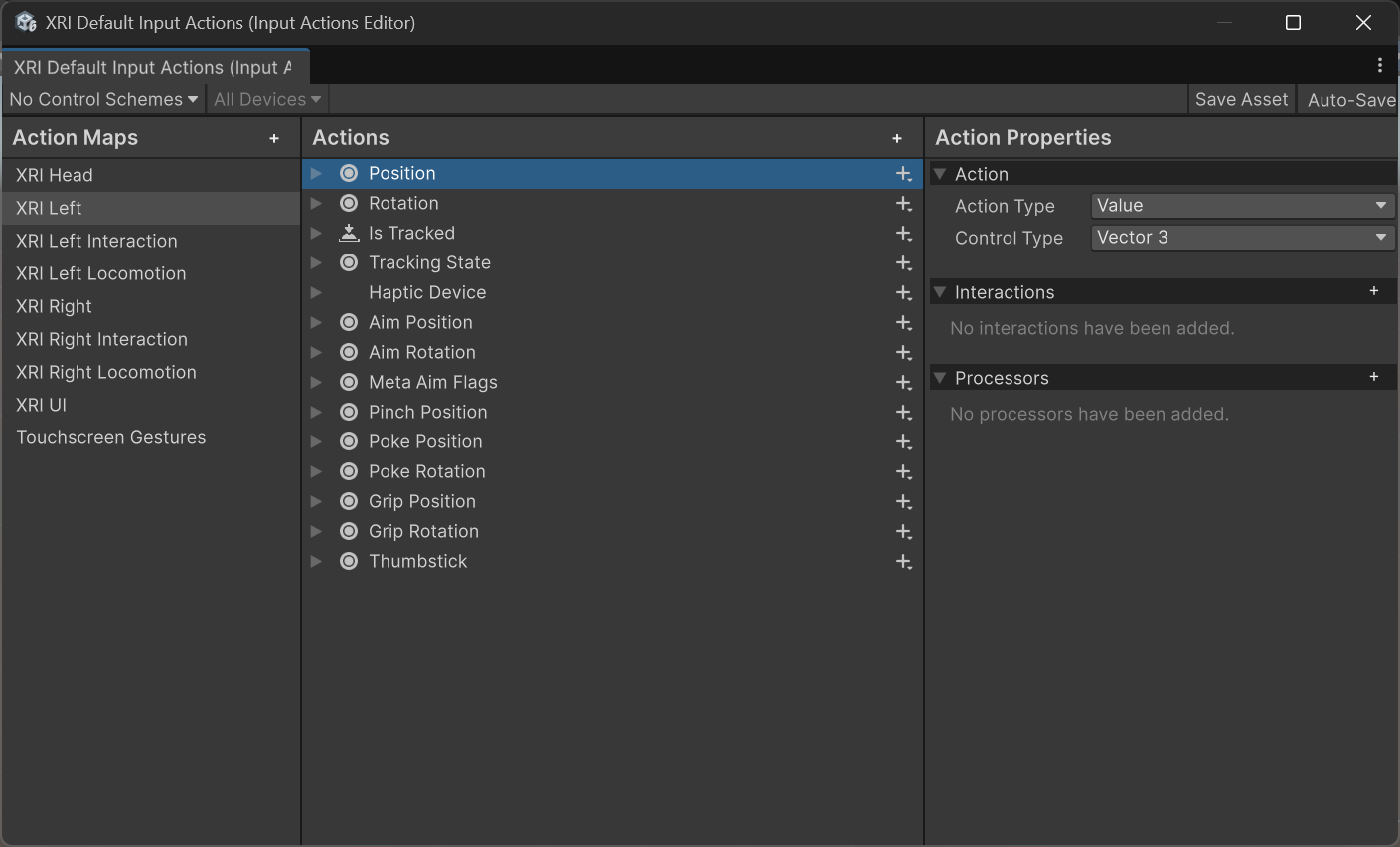Open the Action Type dropdown
This screenshot has width=1400, height=847.
1242,206
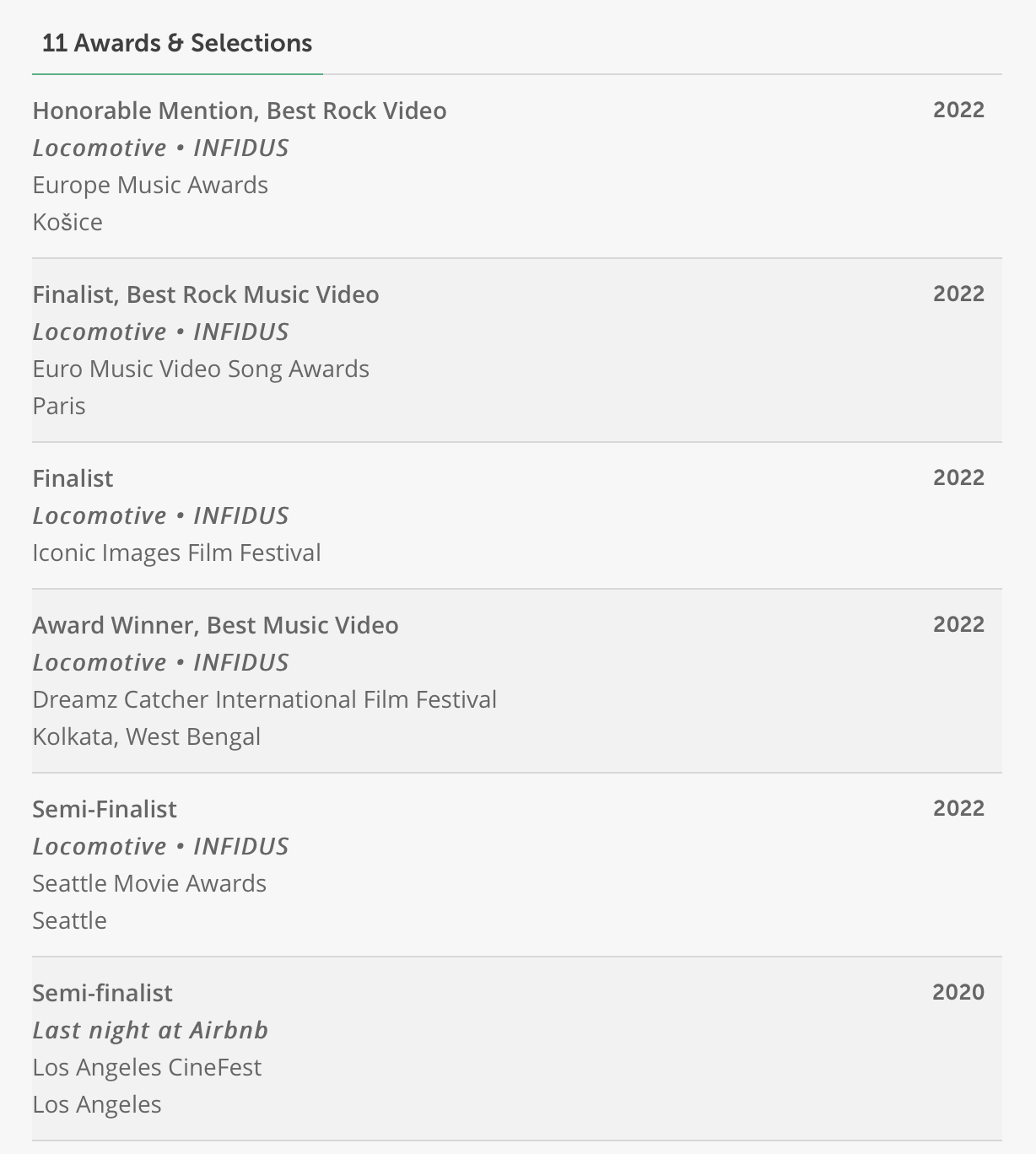Open Dreamz Catcher International Film Festival

click(264, 699)
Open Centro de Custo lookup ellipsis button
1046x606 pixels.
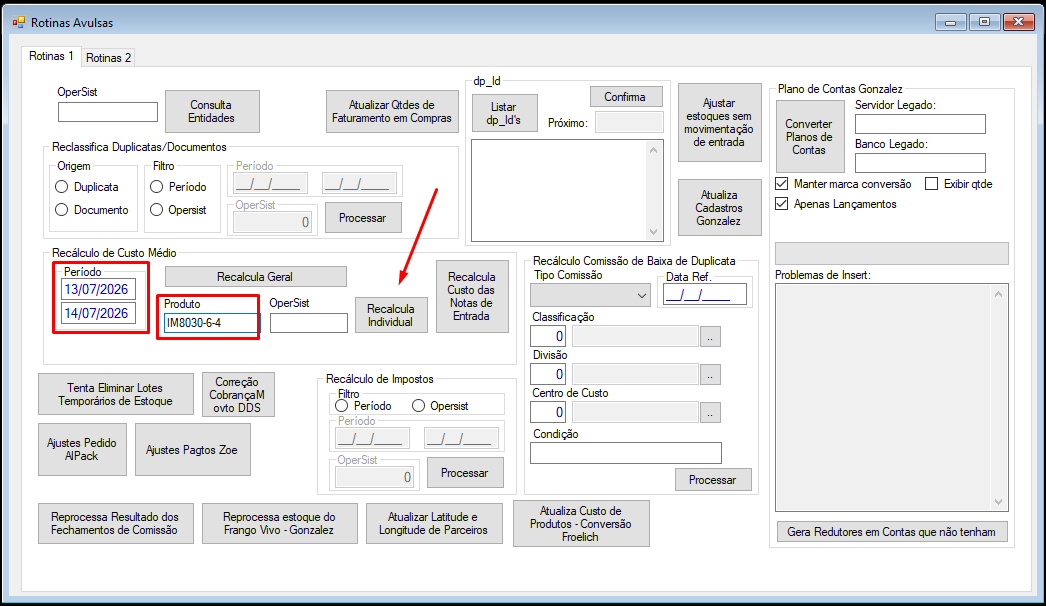coord(710,412)
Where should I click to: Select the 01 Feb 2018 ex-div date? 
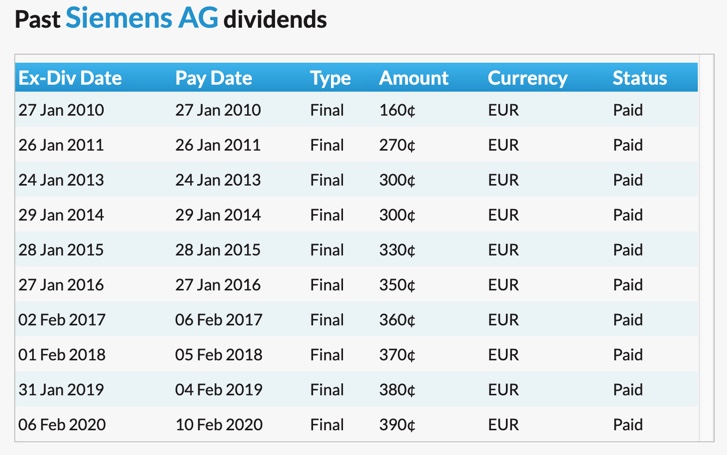62,355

**Task goal**
Only the lines from the one holding "1046x606 pixels." through the end of the records belong in the answer, copied exactly and without pictures.

**Answer box**
1046x606 pixels.
coord(710,412)
Where should I click to: Select the 01 Feb 2018 ex-div date? 
62,355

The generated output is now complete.